Quand, en juillet 2013, l’affaire de la drogue qui a éclaboussé l’Office central de répression du trafic international des stupéfiants a éclaté, personne n’a parlé de l’origine ethnique des différents protagonistes. Abdoulaye Niang, Codé Mbengue et Cheikhna Keïta sont des sénégalais, c’est tout. Il faut arrêter d’instrumentaliser les ethnies, c’est de la faiblesse, de la lâcheté, de l’antipatriotisme tout court.

Quand, le 24 janvier 2022, deux militaires sénégalais ont été tués en Gambie, neuf autres portés disparus, personne n’a cherché à parler de leur ethnie. Quand, en février 2021, sept militaires sénégalais tués, victimes une embuscade au nord de Sindian, personne n’a parlé de leur région parce que ce sont des sénégalais tout court. Quand, en 1987, le Commissaire divisionnaire de classe exceptionnelle, Samba Sy a été accusé de falsifier un décret présidentiel, qui a parlé de son ethnie ?

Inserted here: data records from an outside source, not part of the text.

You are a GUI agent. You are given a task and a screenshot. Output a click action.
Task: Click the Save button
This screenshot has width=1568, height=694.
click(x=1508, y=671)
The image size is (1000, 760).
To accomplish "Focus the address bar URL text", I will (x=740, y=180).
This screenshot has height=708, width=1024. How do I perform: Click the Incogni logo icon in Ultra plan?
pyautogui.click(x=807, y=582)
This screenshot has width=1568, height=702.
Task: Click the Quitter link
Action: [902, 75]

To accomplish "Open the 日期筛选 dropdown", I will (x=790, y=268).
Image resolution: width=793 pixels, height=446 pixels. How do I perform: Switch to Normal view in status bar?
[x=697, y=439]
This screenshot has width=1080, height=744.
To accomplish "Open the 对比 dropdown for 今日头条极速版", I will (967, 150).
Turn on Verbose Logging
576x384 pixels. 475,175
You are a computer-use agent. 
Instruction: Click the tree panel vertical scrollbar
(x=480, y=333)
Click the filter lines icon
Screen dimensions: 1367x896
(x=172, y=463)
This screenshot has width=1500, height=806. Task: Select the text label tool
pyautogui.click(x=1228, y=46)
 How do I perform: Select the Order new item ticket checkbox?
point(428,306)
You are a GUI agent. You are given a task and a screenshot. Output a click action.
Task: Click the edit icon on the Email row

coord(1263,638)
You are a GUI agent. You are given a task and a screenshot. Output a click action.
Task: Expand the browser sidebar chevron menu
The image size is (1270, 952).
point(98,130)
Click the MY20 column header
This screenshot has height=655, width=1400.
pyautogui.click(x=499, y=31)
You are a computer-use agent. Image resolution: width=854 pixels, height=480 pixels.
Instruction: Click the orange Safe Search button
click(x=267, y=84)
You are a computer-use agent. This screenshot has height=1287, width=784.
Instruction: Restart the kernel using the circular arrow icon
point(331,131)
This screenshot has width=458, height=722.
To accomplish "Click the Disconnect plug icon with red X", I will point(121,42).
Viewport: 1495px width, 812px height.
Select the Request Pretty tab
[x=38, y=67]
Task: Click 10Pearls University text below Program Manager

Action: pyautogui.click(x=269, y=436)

La mort ou disparition de deux gendarmes dans ce contexte de suspicion générale pour cause d’affaires politico-judiciaires est évidement suspecte, révoltante et extrêmement grave, mais si nous voulons que toute la lumière soit
faite, il faut taire ces considérations ethniques qui ne mènent qu’à l’impasse ou à la scission. Des affaires louches dans les armées on en trouve toujours et partout, mais il faut faire confiance aux institutions et au bon sens du peuple au lieu de chercher à instrumentaliser la fibre ethnique.

Macky Sall est particulièrement interpellé, car notre nation est en train de tanguer et il n’a pas le droit de laisser prospérer de telles suspicions. Si nous ne sommes pas capables d’avoir un consensus national sur cette question, c’est que nous prouvons que n’avons pas fait mieux que les colons. L’enjeu, c’est de se battre pour que l’autopsie se fasse sur le corps retrouvé et que toute la lumière soit faite sur cette sombre affaire. La société civile et les organisations internationales doivent se mobiliser ou être mobilisées pour que cette affaire ne soit pas couronnée de nébulosité.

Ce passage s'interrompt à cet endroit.